The documentary film All’s Well and Fair presents a fascinating look at motherhood, music, work, and relationships. Director Luci Westphal first filmed her conversations with band mates Rachel, Tina, and Margaret in 1996, shortly after the Gainesville, Florida punk rockers had won a local “F*ck the Government” song contest. Ten years later, Westphal caught up with all three women, now in their 30s with teenage children and, in some cases, marriages and second children as well.
Both the 1996 and 2006 conversations focus on subjects the women raised in their song: war, the government, welfare, money, food, drugs, mass media, creativity, men and women, mothers, and children. The conversations are juxtaposed with footage of Rachel, Margaret, and Tina in their everyday lives, and the combination of in-depth talk with equally candid images makes for an enthralling and thought-provoking film. It’s also very interesting to see how their opinions and perspectives have and have not changed, and on what topics – an evolution that is bound to resonate with many viewers.
All’s Well and Fair has been released as a 90-minute documentary, but individual segments are also available on the doc’s website; new episodes are available every Monday and Thursday through next month. The web series is very interactive, inviting viewers to add their comments, perspectives, and personal stories about how their own lives have unfolded and been shaped by specific experiences. And, as befitting a film about punk rock musicians, the soundtrack is absolutely wonderful.
I’ve been watching the series online; as of this writing, nine episodes have been posted, with ten more to come. So I don’t yet know if any earth-shaking revelations or twists lie in wait, but so far one of the aspects that I’ve enjoyed – and related to – the most is how utterly normal these women’s lives are.
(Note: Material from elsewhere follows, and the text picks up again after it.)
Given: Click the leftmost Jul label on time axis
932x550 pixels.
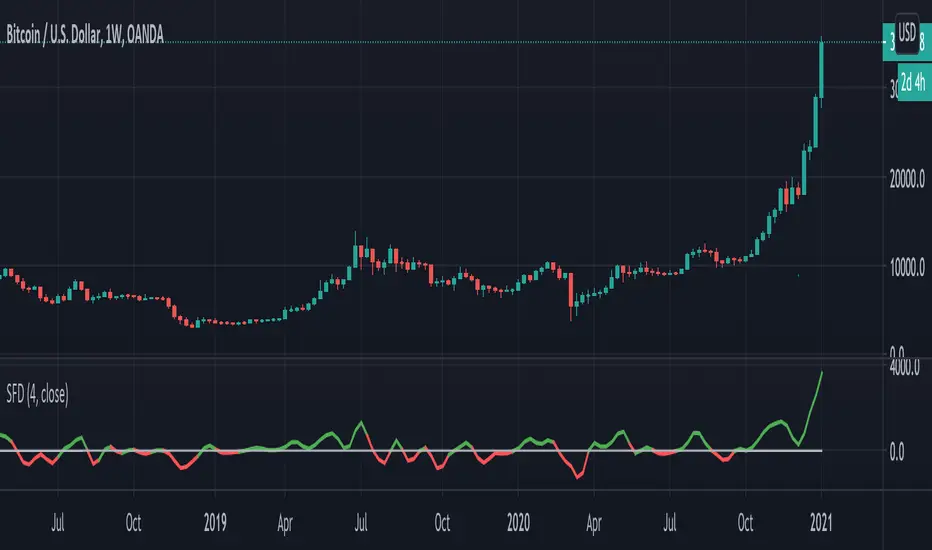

Sure, they’re doing things I can only dream of – for one, I have no musical talent – but watching them at home, work, and school, I feel like I’m hearing conversations like the ones I’ve had with my friends, in very familiar environments. And I think that’s where the genius of this film – and in Westphal’s talent as an interviewer – lies: in making the ordinary captivating and moving, and in drawing the viewer in to three compelling lives.